Building Real-Time Chat Agents for Financial Advisors

What's in this article:

The workflow bottleneck that financial advisors struggle with.
How we built an intelligent chat agent for financial advisors using Google ADK.
Key engineering choices that improved the chat agent's response time.
Techniques that made the agent production-ready.

The Advisor Workflow Problem

Financial advisors rely on multiple systems to manage client portfolios. A single client query requires jumping between the portfolio management system, CRM, trade logs, and real-time market feeds.

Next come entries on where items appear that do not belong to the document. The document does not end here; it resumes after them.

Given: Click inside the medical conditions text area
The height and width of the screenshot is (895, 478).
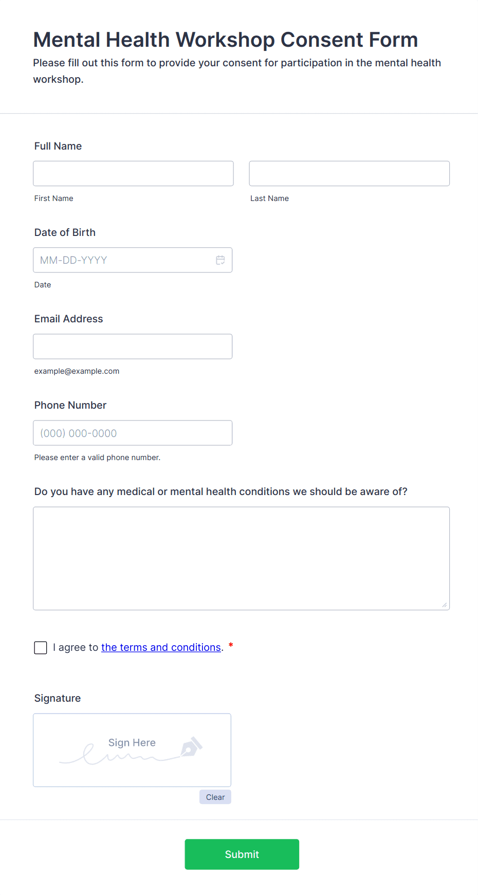Looking at the screenshot, I should point(241,558).
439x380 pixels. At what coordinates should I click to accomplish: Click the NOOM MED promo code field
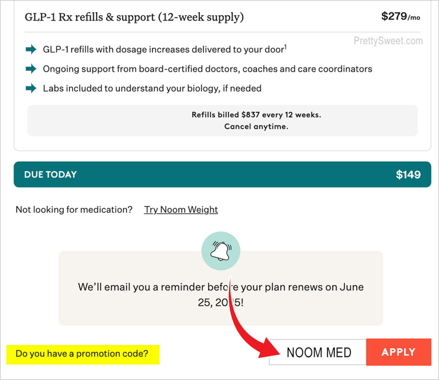[x=318, y=352]
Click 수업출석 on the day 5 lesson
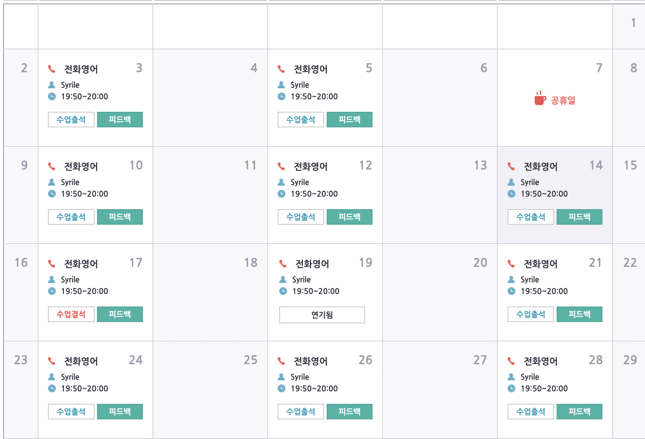 [301, 120]
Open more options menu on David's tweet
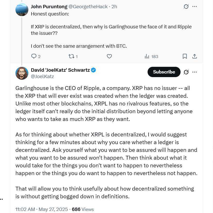Screen dimensions: 213x213 [x=194, y=72]

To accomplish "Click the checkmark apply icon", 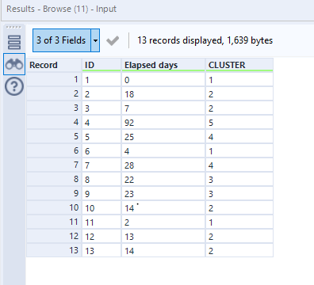I will point(113,40).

Even simple questions like “Do I have spare cash to invest?” or “What’s my exposure?” often trigger a slow, error-prone search across several dashboards.

Agentic AI is fast becoming the answer to such tasks, as it cuts through fragmented data paths and brings relevant information in a single conversational interface.

This article describes the challenges involved in building an intelligent agent for financial advisors and the solutions we found.

The Data Layer Bottleneck

The first and most significant hurdle was the data layer.

We explored custom query generation (which is often a starting point for such applications), but the sheer density of the schema made it unfeasible. We were dealing with a massive ecosystem of tables where the potential for joins was countless. Fields across different tables often looked identical, and this confused the LLMs. Even with robust few-shot examples, the models could not reliably navigate the relationships between tables. It soon became clear that this approach lacks the necessary generalization for a production environment.

This made us re-evaluate our strategy.

Solving the Problem Through API Abstraction

The breakthrough came when we shifted focus from direct database interaction to the existing application APIs.

The decision to reuse the existing APIs gave us two clear advantages. Firstly, it simplified development by eliminating the need to build a separate backend layer. The decision to reuse the existing APIs gave us two clear advantages. Firstly, it simplified development by eliminating the need to build a separate backend layer. Secondly, it guaranteed data consistency because the chat agent and the advisor dashboard would from the same endpoints.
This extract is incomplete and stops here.